“If an original work and a secondary use share the same or highly similar purposes, and the secondary use is of a commercial nature, the first factor is likely to weigh against fair use, absent some other justification for copying.”
The United States Supreme Court recently ruled in the much-watched-by-copyright-nerds infringement case of Andy Warhol Foundation v Goldsmith (hereafter “Warhol v Goldsmith”). To vastly summarize the facts, Andy Warhol licensed permission from photographer Lynn Goldsmith to allow him to adapt photographs she took of performance artist Prince and to allow Warhol to relicense those images in limited circumstances. Andy Warhol Foundation (AWF), as the heir to Andy Warhol’s rights, then subsequently relicensed the Andy Warhol works without consent of, or payment to, Goldsmith. AWF’s mission statement includes the following: [t]he Foundation upholds Warhol’s unprecedented generosity toward his fellow and future artists as an inspiration and example to artists working today.” Apparently that generosity did not extend to Goldsmith, as AWF brought her to court for a declaratory judgement of non-infringement when she wrote a letter to complain. The District Court found fair use because of the “transformative” nature of the Warhol adaptations. The 2d Circuit reversed the finding of fair use, and the Supreme Court affirmed the infringement.
So what does all of this “art stuff” mean to scholarly communications? Likely a lot, as long as everything is read in context. For years, it seemed that “transformative use” was the copyright exception that swallowed the rule, and infringers would use it to justify almost anything. While the truth was always more complicated, especially after the 2d Circuit ruled that a transformative use was still infringing in the TVEyes case, transformativeness was front and center. With the ruling in Warhol v Goldsmith, and because I cannot think of a better way to say it, “the Supreme Court has now stuffed a substantial portion of the [transformative use] blob back in the bucket.” The Court did so by focusing on the specific use — in this case, to illustrate a magazine article about Prince, rather than the “transformativeness” of the underlying work. And to that end, the Court was careful to say they are not opining on whether Warhol’s creation of the silkscreens or other uses of Goldsmith’s images would be infringing. Fair use is always extremely fact dependent.
Given my recent Scholarly Kitchen post on AI-related lawsuits, it should not be surprising that I am considering the implication of Warhol v Goldsmith to those cases. The most obvious impact will be on the image cases brought by artists and Getty images, respectively, against Stability AI. These are cases where the AI developers allegedly (1) used works of artists and photographers without consent and (2) enable the creation of works that compete directly with the infringed works. Leaving aside procedural issues and focusing on the copyright merits, attorneys in these cases are likely making happy noises. It would not take much effort to rewrite this language from the holding in Warhol v Goldsmith for the plaintiffs in question:
A photographer may also license her creative work to serve as a reference for an artist, like Goldsmith did in 1984 when Vanity Fair wanted an image of Prince created by Warhol to illustrate an article about Prince. As noted by the Court of Appeals, Goldsmith introduced “uncontroverted” evidence “that photographers generally license others to create stylized derivatives of their work in the vein of the Prince Series.” …. In fact, Warhol himself paid to license photographs for some of his artistic renditions. Such licenses, for photographs or derivatives of them, are how photographers like Goldsmith make a living. They provide an economic incentive to create original works, which is the goal of copyright.

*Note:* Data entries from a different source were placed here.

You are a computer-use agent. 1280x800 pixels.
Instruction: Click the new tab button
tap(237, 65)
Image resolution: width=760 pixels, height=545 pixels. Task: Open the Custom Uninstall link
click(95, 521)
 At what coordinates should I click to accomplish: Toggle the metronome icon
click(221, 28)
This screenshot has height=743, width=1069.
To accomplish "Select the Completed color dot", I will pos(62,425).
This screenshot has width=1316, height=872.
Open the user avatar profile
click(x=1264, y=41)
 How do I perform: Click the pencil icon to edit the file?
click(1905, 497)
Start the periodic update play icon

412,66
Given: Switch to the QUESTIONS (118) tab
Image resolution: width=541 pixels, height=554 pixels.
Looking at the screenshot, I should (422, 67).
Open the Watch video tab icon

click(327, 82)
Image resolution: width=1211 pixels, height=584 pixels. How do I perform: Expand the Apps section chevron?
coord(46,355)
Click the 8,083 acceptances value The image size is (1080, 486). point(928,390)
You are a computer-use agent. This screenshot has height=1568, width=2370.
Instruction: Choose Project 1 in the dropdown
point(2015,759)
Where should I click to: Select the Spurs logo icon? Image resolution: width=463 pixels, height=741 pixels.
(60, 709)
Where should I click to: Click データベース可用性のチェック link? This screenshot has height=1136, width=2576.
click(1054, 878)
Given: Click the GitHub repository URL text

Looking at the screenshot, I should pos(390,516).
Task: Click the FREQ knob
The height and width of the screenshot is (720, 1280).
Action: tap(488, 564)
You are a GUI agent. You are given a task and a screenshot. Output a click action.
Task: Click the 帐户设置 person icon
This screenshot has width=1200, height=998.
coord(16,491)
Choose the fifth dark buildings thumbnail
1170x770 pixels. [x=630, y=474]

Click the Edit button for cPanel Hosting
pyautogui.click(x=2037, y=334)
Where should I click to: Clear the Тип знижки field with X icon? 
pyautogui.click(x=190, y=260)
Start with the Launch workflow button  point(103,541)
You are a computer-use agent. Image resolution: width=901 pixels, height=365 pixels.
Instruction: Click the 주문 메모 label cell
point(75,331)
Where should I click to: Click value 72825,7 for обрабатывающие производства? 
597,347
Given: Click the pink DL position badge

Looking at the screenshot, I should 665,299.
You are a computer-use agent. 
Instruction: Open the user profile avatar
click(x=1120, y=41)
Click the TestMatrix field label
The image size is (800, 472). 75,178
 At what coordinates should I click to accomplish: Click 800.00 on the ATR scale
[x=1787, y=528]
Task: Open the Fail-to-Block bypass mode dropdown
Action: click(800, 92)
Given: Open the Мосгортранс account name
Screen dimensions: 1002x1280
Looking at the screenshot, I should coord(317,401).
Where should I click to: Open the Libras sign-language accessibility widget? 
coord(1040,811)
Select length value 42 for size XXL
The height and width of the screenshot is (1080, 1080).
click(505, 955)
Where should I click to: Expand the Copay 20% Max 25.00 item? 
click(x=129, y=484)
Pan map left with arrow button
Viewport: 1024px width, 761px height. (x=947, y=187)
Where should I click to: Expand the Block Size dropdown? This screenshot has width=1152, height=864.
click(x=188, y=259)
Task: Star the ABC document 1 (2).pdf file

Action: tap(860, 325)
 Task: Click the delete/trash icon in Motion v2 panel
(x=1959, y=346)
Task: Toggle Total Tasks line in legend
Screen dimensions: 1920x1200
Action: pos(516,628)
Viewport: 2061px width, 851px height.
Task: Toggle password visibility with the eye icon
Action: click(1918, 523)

The application of Warhol v Goldsmith to the Thomson v. Ross case may be more relevant to our sector, if less predictable. In that case, it is alleged that the Westlaw database was copied in order to create a competing product which notably does not itself display the copyrighted content. If the court was in the process of drafting an opinion on summary judgement, it will need to be rewritten regardless of the court’s initial conclusions. The alleged infringement in Thomson v Ross more closely resembles the common uses of scholarly materials in AI. The output isn’t necessarily infringing, but although the rightsholder makes the content available for AI licensing (or wishes to be able to do so in the future), the AI developer ignores licensing and strip-mines the value of the copyrighted work for its commercial purposes without consent.
Here, the court will need to consider licensing of training input under the rubrics set forth in Warhol v Goldsmith, but I believe will ultimately reach the same conclusion as to infringement given the highly commercial and competitive nature of defendant’s use. As the Court noted in Warhol v Goldsmith:
“It will not impoverish our world to require AWF to pay Goldsmith a fraction of the proceeds from its reuse of her copyrighted work. Recall, payments like these are incentives for artists to create original works in the first place. Nor will the Court’s decision, which is consistent with longstanding principles of fair use, snuff out the light of Western civilization, returning us to the Dark Ages of a world without Titian, Shakespeare, or Richard Rodgers.”